Text excerpt
******************************

Video games during brain surgery to open new treatments for Parkinson's
New York, Oct 11: US researchers are launching a new five-year project on patients playing video games during brain surgery to better understand how the brain regulates movement in people with Parkinson's.
The project, with a $5 million grant from the US National Institutes of Health, aims to develop more individualised treatments for patients with Parkinson's -- the second most common neurodegenerative disease after Alzheimer's.
"We will try to understand how our brain controls the actions we perform, how we make decisions between competing goals, how we stop moving, and how we switch actions," said Vasileios Christopoulos, assistant professor of bioengineering at University of California-Riverside.
The brain network associated with action regulation is disrupted with Parkinson's, causing slower movements, difficulty stopping a movement, freezing, or having trouble initiating a new action.

******************************

Information provided
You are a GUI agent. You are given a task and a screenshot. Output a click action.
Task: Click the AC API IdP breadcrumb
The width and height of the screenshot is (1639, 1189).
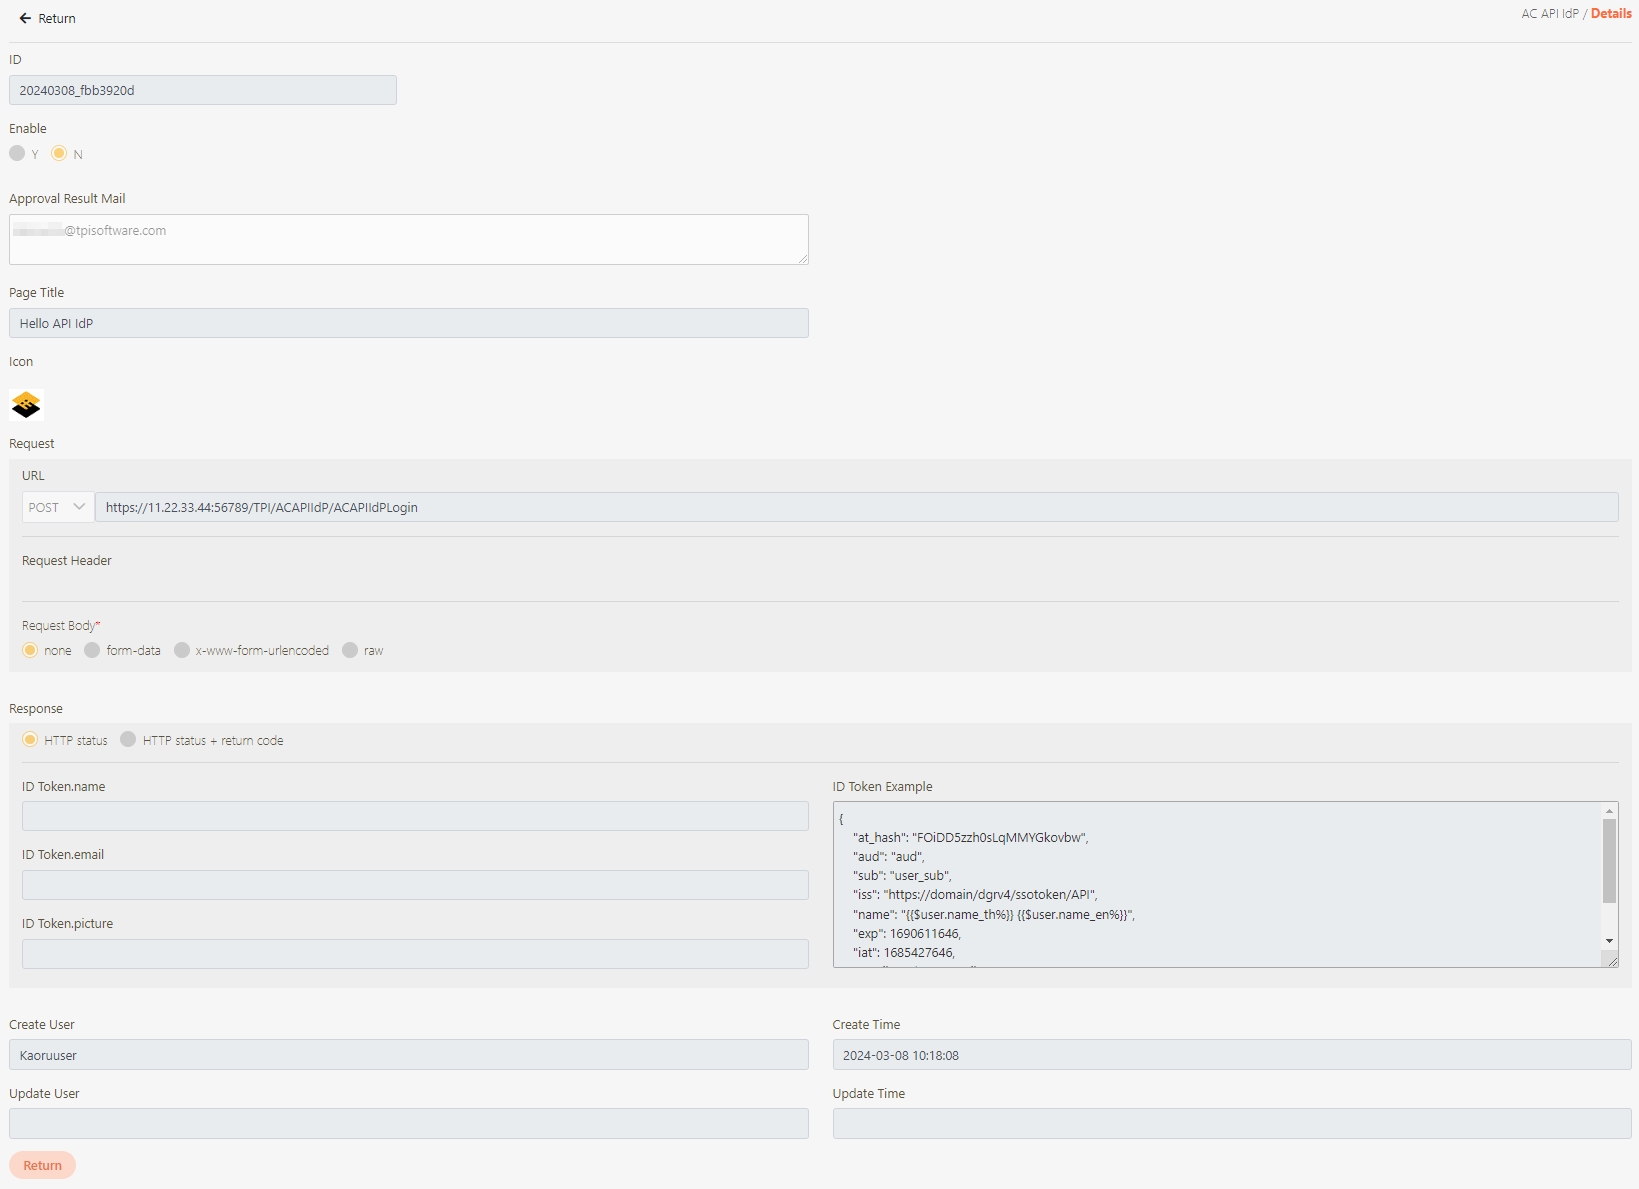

******************************

Complete the following
**1.** In the Parkinson's article, rewrite the passage starting at "The project, with" and ending at "disease after Alzheimer's.", changing "$5 million" to "$6 million".
**2.** According to the Parkinson's article, what movement problems follow when Parkinson's disrupts the brain network for action regulation? List them all.
**3.** Pick up the Parkinson's article after its final sentence and keep writing.
The data has no connection to the Parkinson's article.

Answers for the exercise
**1.**
The project, with a $6 million grant from the US National Institutes of Health, aims to develop more individualised treatments for patients with Parkinson's -- the second most common neurodegenerative disease after Alzheimer's.

**2.**
- slower movements
- difficulty stopping a movement
- freezing
- trouble initiating a new action

**3.**
As the disease progresses, dopamine-producing cells die. Dopamine is a neurotransmitter, responsible for feelings of pleasure which in turn fuel motivation.
A first step in treatment is often L-Dopa, a drug meant to replace lost dopamine. When L-Dopa or similar medications stop working, deep-brain stimulation is often a last-ditch treatment. Electrodes are implanted to stimulate an area of the brain called the subthalamic nucleus or STN, which is involved with Tourette's syndrome and obsessive-compulsive disorder as well as Parkinson's.
"When a bus is coming and you want to stop crossing the street, the STN is involved. It's the brake you have in your brain when you want to stop what you're doing," Christopoulos said.
"In Parkinson's, we know this area is hyperactive. For them, every action is like driving a car with their foot on the brakes."
For the project, around 200 patients will be awake while the electrodes are implanted.
They will play a video game with a joystick, before, during and after surgery, allowing the research team to see the effectiveness of the treatment in real time.
The patients' behavioural and neurological data will also help Christopoulos build a large-scale mathematical model of the brain, so that theories about its function can be tested.
"As an outcome of this project, we hope to optimise treatments and make them patient specific," Christopoulos said.
"We know Parkinson's is a terminal disease, but we want to give people a better quality of life, and a longer life."